* _PROBLEM TO WORK ON_: From the line with "Instruction: Close the Terminal window" through the line with "Task: Click chevron", inclusive, return each line of the data below exactly and leave the rest out.
********************
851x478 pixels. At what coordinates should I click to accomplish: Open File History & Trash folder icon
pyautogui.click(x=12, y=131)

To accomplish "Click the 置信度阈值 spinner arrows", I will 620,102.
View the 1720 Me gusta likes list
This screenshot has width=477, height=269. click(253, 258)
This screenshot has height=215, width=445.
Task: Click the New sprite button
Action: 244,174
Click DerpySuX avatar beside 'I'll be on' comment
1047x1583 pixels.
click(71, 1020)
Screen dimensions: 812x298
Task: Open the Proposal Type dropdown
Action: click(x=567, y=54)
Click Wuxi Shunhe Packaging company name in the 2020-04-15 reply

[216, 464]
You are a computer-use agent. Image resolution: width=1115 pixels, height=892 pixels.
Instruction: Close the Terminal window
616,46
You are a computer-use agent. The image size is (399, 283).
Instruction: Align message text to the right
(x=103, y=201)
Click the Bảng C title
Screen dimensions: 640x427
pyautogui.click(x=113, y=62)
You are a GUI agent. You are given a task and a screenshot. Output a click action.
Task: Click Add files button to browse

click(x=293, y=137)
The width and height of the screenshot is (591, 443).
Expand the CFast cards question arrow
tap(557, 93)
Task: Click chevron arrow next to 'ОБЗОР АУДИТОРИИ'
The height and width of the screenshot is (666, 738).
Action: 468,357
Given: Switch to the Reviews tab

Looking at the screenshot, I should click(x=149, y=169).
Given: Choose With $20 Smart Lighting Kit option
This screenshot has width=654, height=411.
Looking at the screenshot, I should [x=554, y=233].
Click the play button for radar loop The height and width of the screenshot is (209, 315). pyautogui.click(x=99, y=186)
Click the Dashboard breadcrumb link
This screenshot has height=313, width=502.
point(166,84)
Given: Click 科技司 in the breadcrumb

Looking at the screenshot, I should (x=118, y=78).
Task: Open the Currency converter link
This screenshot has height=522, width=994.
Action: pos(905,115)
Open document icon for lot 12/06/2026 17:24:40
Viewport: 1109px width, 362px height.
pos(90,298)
********************
* _YOUR RESPONSE_:
Instruction: Close the Terminal window
616,46
You are a computer-use agent. The image size is (399, 283).
Instruction: Align message text to the right
(x=103, y=201)
Click the Bảng C title
Screen dimensions: 640x427
pyautogui.click(x=113, y=62)
You are a GUI agent. You are given a task and a screenshot. Output a click action.
Task: Click Add files button to browse

click(x=293, y=137)
The width and height of the screenshot is (591, 443).
Expand the CFast cards question arrow
tap(557, 93)
Task: Click chevron arrow next to 'ОБЗОР АУДИТОРИИ'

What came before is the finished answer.